*VORLIEGENDER TEXT*
● ● ● ● ●

Fachdidaktikerin Sonja Kramer wundert sich in ihrem Gastkommentar über die Fragestellungen bei der Mathematikmatura.

Auf die standardisierte schriftliche Reifeprüfung in Mathematik bei den allgemeinbildenden höheren Schulen (AHS) gab es in diesem Jahr medial so wenig Reaktionen wie selten zuvor. Woran liegt das? Liegt es daran, dass die Aufgabenstellungen in diesem Jahr einfach erschienen und daher wenig schlechte Noten zu befürchten sind, oder auch einfach daran, dass jede Aufregung irgendwann abflacht? Die Beantwortung dieser Fragen fällt in den Bereich der Spekulation. Viel wichtiger erscheint mir die Frage, nach welchen Kriterien die Gestaltung der Reifeprüfung in Mathematik als gelungen oder zumindest entsprechend klassifiziert werden kann.

Wieder einmal sorgen die Aufgaben in Mathematik bei der Zentralmatura für Kritik.
Foto: APA/HERBERT NEUBAUER

Die standardisierte Reifeprüfung ist seit 2015 flächendeckend im Einsatz. Derart systemverändernde Projekte bedürfen einer gründlichen Evaluation. Aber da tun sich auch schon die nächsten Fragen auf: Auf welcher Basis kann dieses Projekt evaluiert werden? Liegt der standardisierten schriftlichen Reifeprüfung in Mathematik noch ein kohärentes, wissenschaftsbasiertes, fachdidaktisches Konzept zugrunde? Vergleicht man die Grundkonzepte aus dem Jahr 2013 und dem Jahr 2021, fällt auf, dass bei der Neuauflage aus dem Jahr 2021 vieles aus dem Konzept 2013 übernommen wurde – nur das Herzstück des Konzepts, die bildungstheoretische Grundlage, scheint nicht mehr auf.

Betrachtet man die Aufgabenstellungen, so lässt sich hinsichtlich der Auswahl in Bezug auf das Anforderungsniveau, die Zusammenstellung, das Maß an realitätsferner Einkleidung und vieles mehr durchaus diskutieren. Michael Himmelsbach hat das in seinem Gastkommentar "Mathematikmatura: Der Einstieg als Zumutung" bereits getan. Seiner Betrachtung der Teil-1-Aufgaben stimme ich inhaltlich überwiegend zu. Anders sehe ich seine Anmerkungen zu Teil 2 der Maturaaufgaben: Hier fehlen mir der im (ursprünglichen) Konzept geforderte Anlass zur Reflexion und auch ein einem Teil 2 gebührendes Maß an Vernetzung, was wahrscheinlich dem geschuldet ist, dass 14 der 16 Aufgaben in diesem Teil im Grunde Teil-1-Aufgaben sind. Die Aufgabenstellungen lassen sich jedoch nur dann sachlich bewerten, wenn ihnen ein wissenschaftlich fundiertes Konzept zugrunde liegt – und das fehlt.

Die richtigen Aufgaben?

● ● ● ● ●

*BEREITGESTELLTES MATERIAL*
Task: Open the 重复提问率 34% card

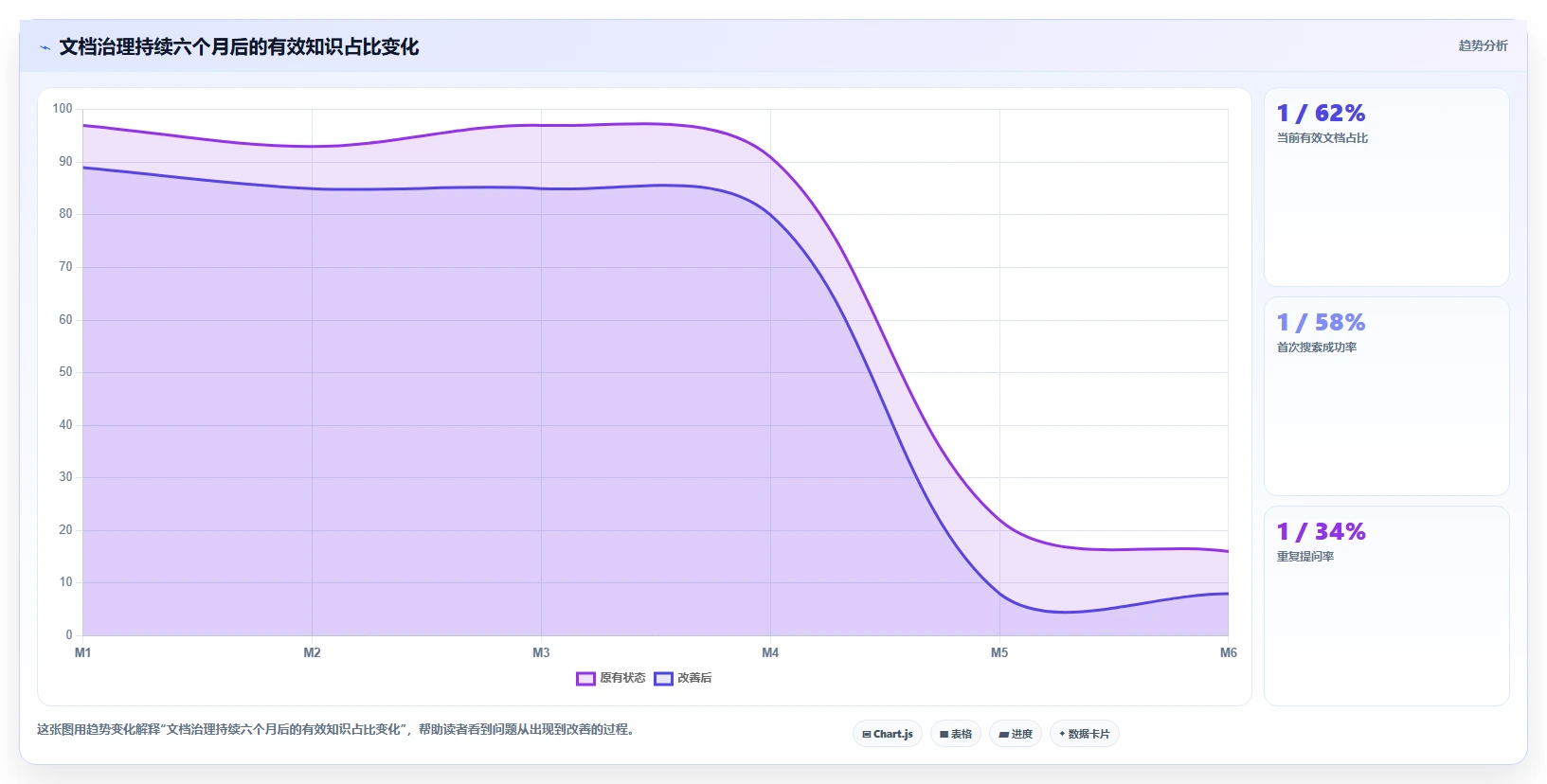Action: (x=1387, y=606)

● ● ● ● ●

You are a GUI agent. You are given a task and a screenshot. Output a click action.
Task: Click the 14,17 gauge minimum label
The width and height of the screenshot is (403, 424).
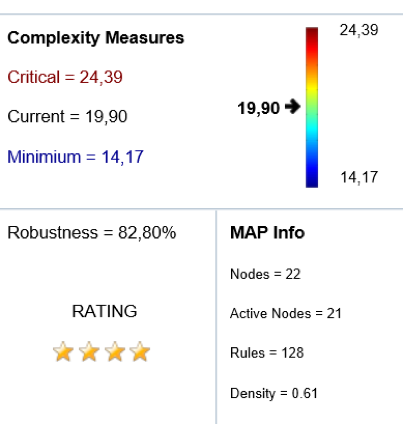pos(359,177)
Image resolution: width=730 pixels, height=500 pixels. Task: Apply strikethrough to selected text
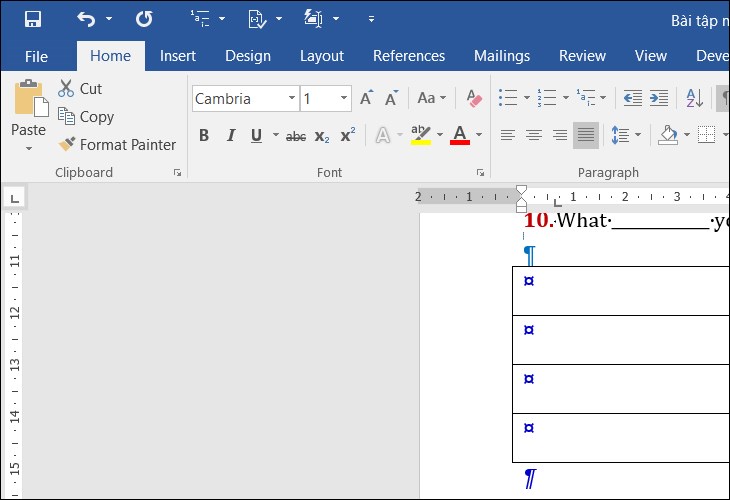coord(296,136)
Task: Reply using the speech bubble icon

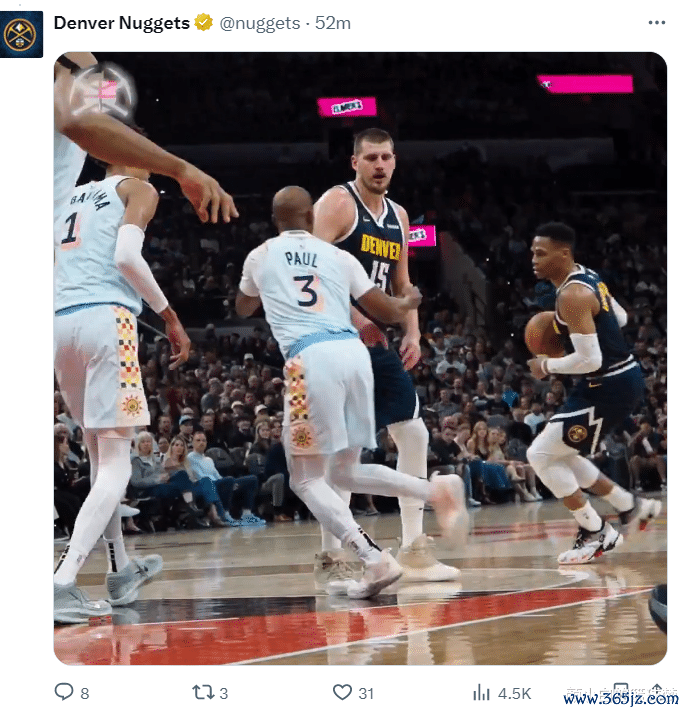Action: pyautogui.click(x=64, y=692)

● ● ● ● ●

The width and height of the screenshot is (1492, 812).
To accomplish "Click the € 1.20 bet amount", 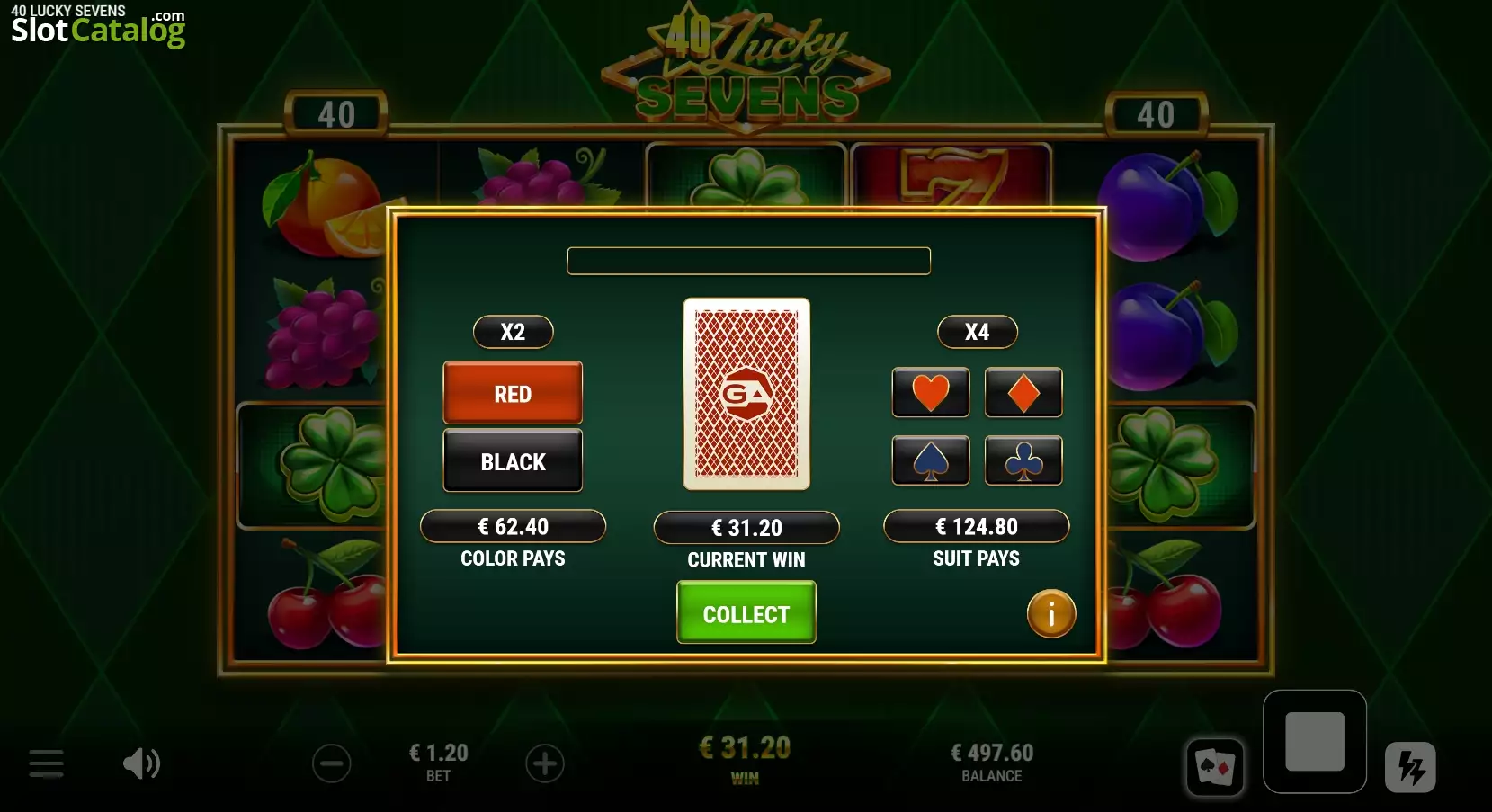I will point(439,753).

● ● ● ● ●

*AUFGABEN*
**A.** Kannst du im Gastkommentar zur Mathematikmatura den Absatz, der mit „Die standardisierte Reifeprüfung ist seit 2015“ beginnt, knapper fassen und dabei seine wichtigsten Fakten beibehalten?
**B.** Wie lautet der Satz „Die Aufgabenstellungen lassen sich jedoch nur dann sachlich bewerten, wenn ihnen ein wissenschaftlich fundiertes Konzept zugrunde liegt – und das fehlt.“ aus dem Gastkommentar zur Mathematikmatura auf Englisch?
**C.** Kannst du den Gastkommentar zur Mathematikmatura im Anschluss an die Zwischenüberschrift „Die richtigen Aufgaben?“ fortsetzen?

*ANTWORTEN*
**A.** Seit 2015 wird die standardisierte Reifeprüfung flächendeckend eingesetzt. Ein so systemveränderndes Projekt erfordert eine gründliche Evaluation. Offen ist jedoch, auf welcher Basis diese erfolgen kann und ob der Mathematikprüfung noch ein kohärentes, wissenschaftsbasiertes fachdidaktisches Konzept zugrunde liegt. Das Grundkonzept von 2021 übernimmt vieles aus jenem von 2013. Dessen Herzstück, die bildungstheoretische Grundlage, scheint darin aber nicht mehr auf.

**B.** However, the tasks can only be assessed objectively if they are based on a scientifically sound concept – and that is lacking.

**C.**
Beim heurigen Termin wurde der Weg in Richtung "Abprüfen von trainierbarem Wissen" offensichtlich. Der Anteil an rechenlastigen Aufgaben ist ungewöhnlich hoch. Aufgabenstellungen, die Begründungs-, Interpretations- oder Reflexionsanlass bieten, findet man kaum. Das ist natürlich ein gangbarer Weg – nur: Wer bestimmt, ob das auch zielführend ist? Wer kann ohne entsprechende Evaluation begründen, dass die Zentralmatura, so wie sie gestellt ist, das abprüft, was mathematischer Grundbildung (im Sinne der Allgemeinbildung) entspricht oder gar für eine weitere tertiäre Bildungseinrichtung gebraucht wird? Auf welcher Basis rechtfertigen diese Aufgabenstellungen zwölf Jahre Mathematikunterricht? Ist es das Ziel, dass unsere Maturantinnen und Maturanten nach zwölf Jahren Unterricht erkennen können, dass 250 ml Orangensaft weniger als 100 mg Vitamin C enthalten, wenn 100 ml Orangensaft 35 mg Vitamin C aufweisen (Aufgabe 28 b1)?

Herz und Verstand

Aus einem Rundschreiben an AHS-Direktorinnen und -Direktoren Anfang Mai wird Michael Eichmair, Sprecher der vom ehemaligen Bildungsminister Heinz Faßmann (ÖVP) eingesetzten Beratungsgruppe, folgendermaßen zitiert: "Der diesjährige Haupttermin der SRP (schriftlichen Reifeprüfung, Anm.) Mathematik am 3. Mai hat von uns sehr viel Liebe und Sorgfalt erfahren. […] Das mit der Liebe und der Sorgfalt weiß ich aber ganz genau, weil ich mit Herz und Verstand darüber gewacht habe […]."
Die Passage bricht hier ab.